Pensativo y callado, Jasmani Rivas aún llora la pérdida de su madre, de su hija de 4 años y de quien fuera su pareja. El joven niega los rumores sobre una supuesta deuda o problemas con sus clientes como causa de las muertes, niega una venganza.
El fiscal Stalin Coca, quien realizó el levantamiento de los cadáveres, presume que los asesinos forman parte de una pandilla.
Jasmani Rivas trabaja como taxista en la Balerio Estacio. Pero, por las amenazas, ahora solo busca otro sitio para vivir con su actual esposa, quien se encuentra embarazada. “Dicen que van a acabar con toda nuestra familia. No sabemos por qué tanto odio”.
La causa ¿fue robo o venganza?
Aunque la familia Rivas Tigrero solo espera la justicia de Dios, la Unidad de Delitos contra la Vida de la Fiscalía dirige una investigación, en coordinación con la Policía Judicial (PJ), para esclarecer el triple femicidio registrado en la cooperativa Balerio Estacio.
Víctor Molina, subjefe de la Brigada de Homicidios de la PJ, señala que están en la etapa de indagación previa y que una hipótesis que no se descarta es el robo.
Sin embargo, Juan Salvatierra, médico forense de la Policía, baraja otra teoría, cuya principal motivación sería una venganza, debido a la crueldad.
Según el reporte del Departamento Médico Legal de Guayaquil, las tres muertes tuvieron un alto grado de violencia.

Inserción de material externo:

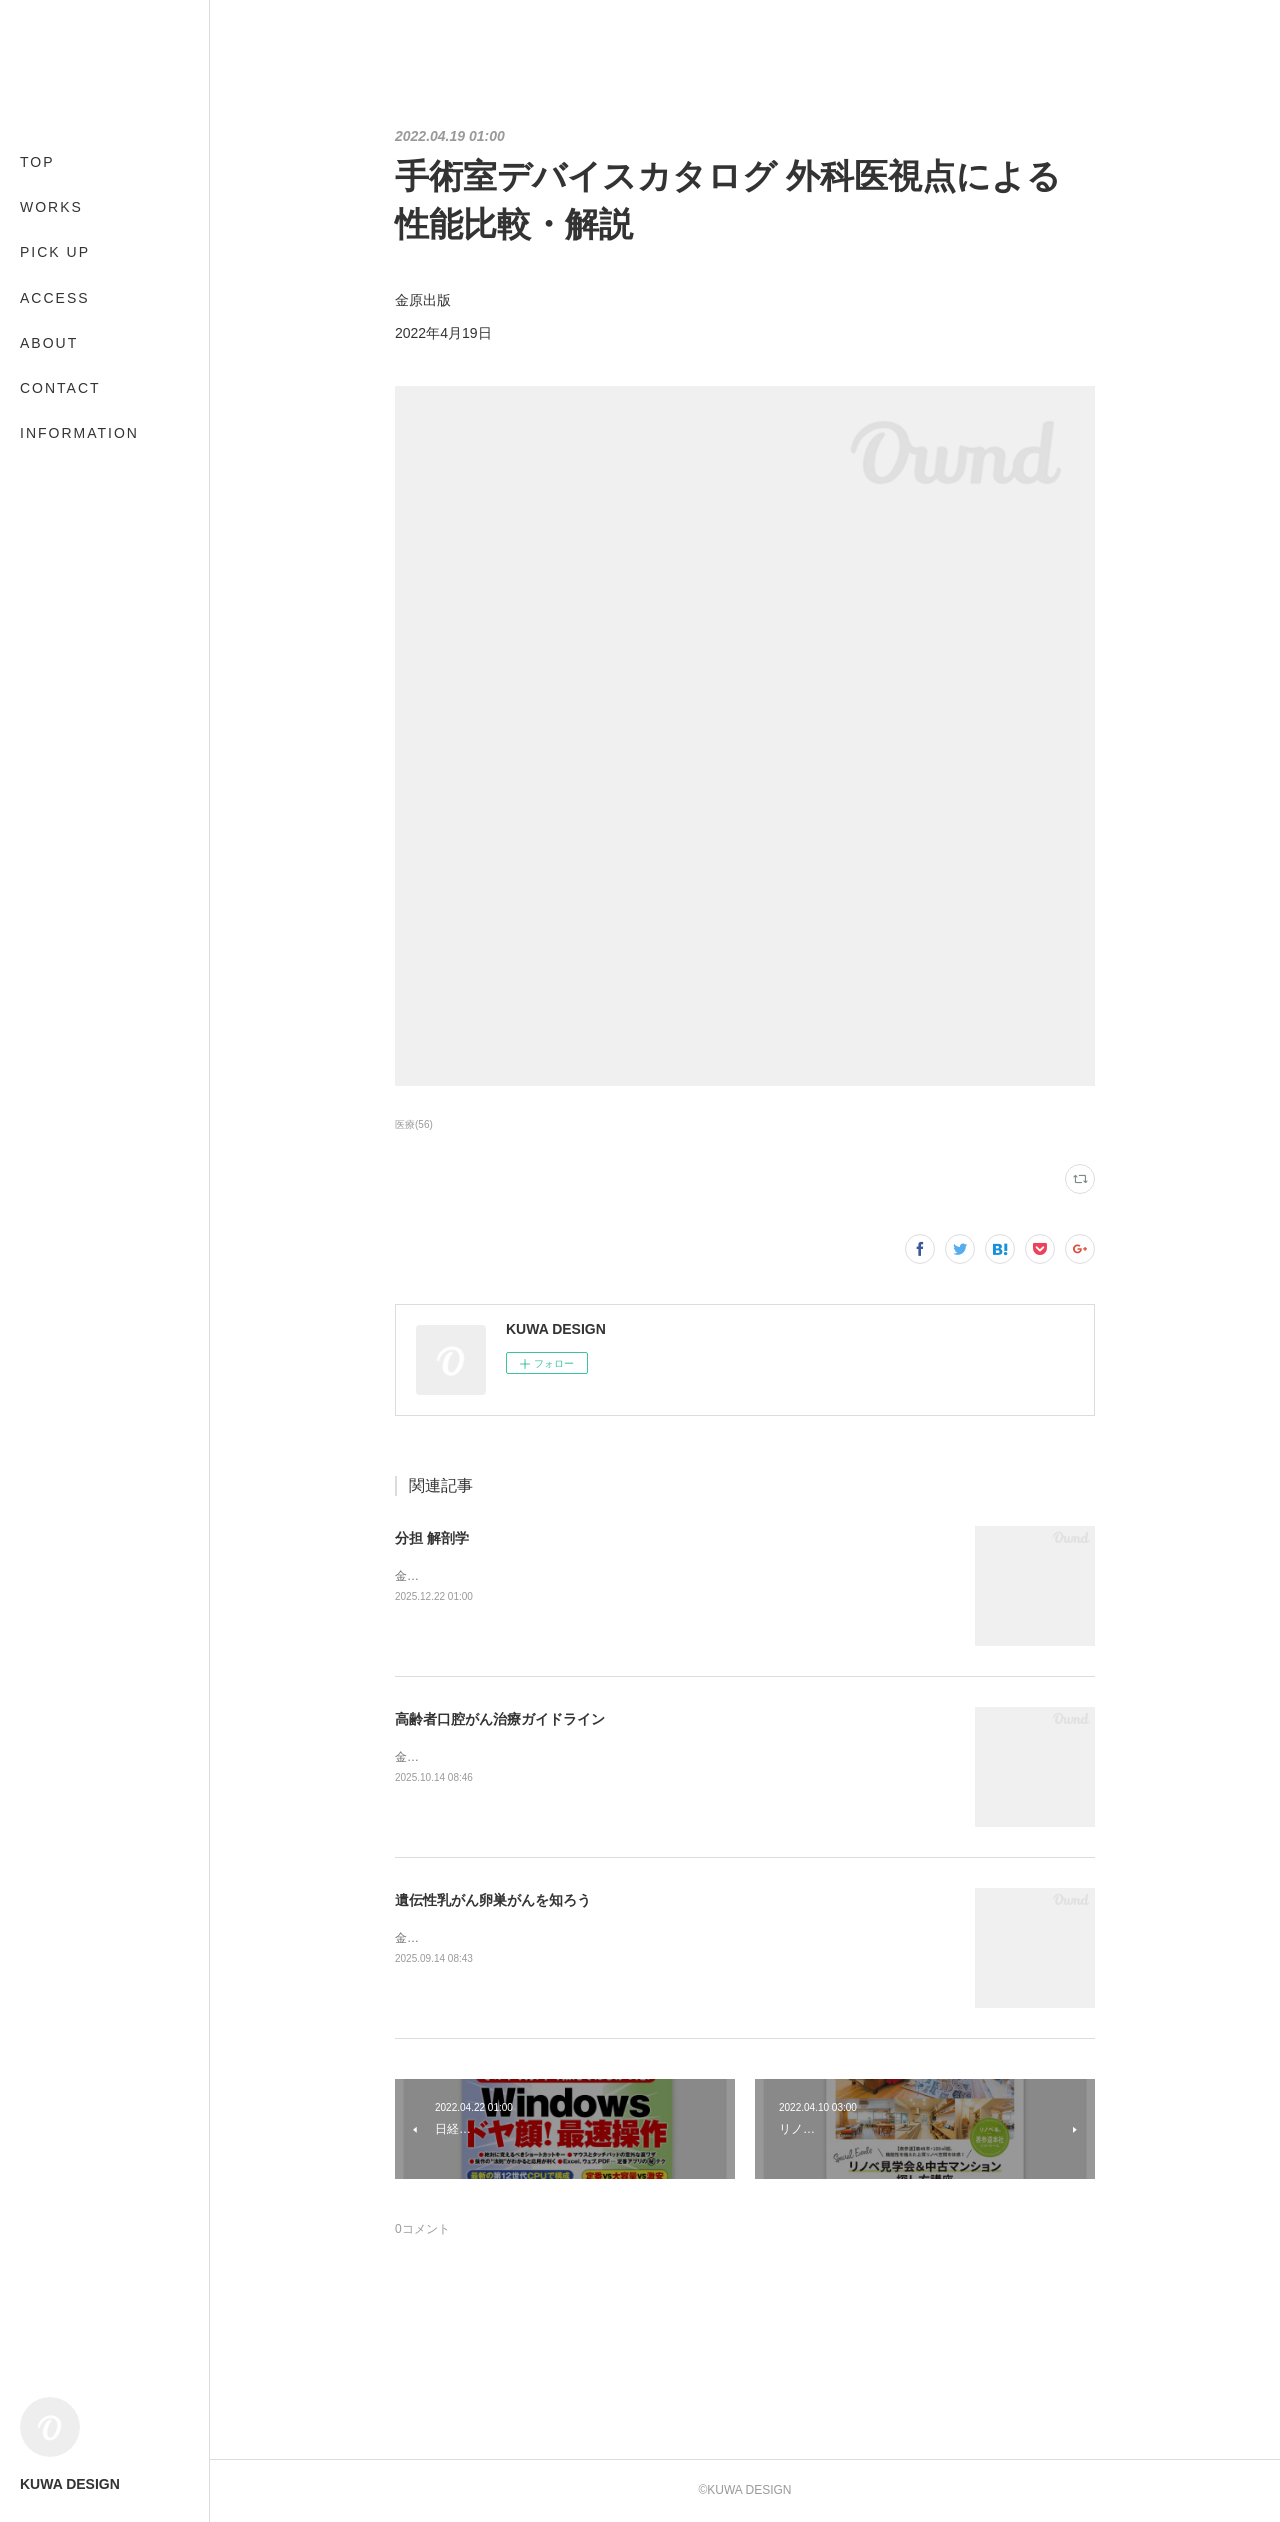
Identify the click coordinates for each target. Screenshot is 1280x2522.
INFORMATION (79, 433)
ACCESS (55, 298)
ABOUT (49, 343)
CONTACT (60, 388)
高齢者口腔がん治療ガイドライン (500, 1719)
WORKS (51, 207)
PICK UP (55, 252)
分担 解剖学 (432, 1538)
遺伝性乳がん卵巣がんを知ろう (493, 1900)
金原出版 (419, 1576)
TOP (37, 162)
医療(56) (414, 1124)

Rosa Togrero, de 51 años, recibió ocho disparos: al menos tres de ellos comprometieron órganos vitales como el hígado, el corazón y los pulmones, y otro perforó su cuello y atravesó la garganta.
Brithany, de 4 años, recibió dos balazos, uno en el tórax y otro en el hombro; mientras que su madre, Roxana Morante, de 21, recibió dos, uno en la cabeza. Al parecer, la pequeña y su madre fueron atacadas mientras dormían.
Los agentes policiales descartan que haya sido un asesinato por deudas, en especial por la condición
socioeconómica de la familia. Consideran que pudo ser un robo, debido a que hay indicios (la investigación avanza bajo reserva) de que la madrugada del 29 de mayo los atacantes buscaban una supuesta cantidad de dinero en la humilde casa de caña.
La Fiscalía indaga otras posibles razones de venganza. Los delitos en la Balerio Estacio, como los asaltos en cada esquina, marcan el día a día entre sus habitantes. La venta de drogas, las peleas entre bandas y la violencia mantienen atemorizados a la gente.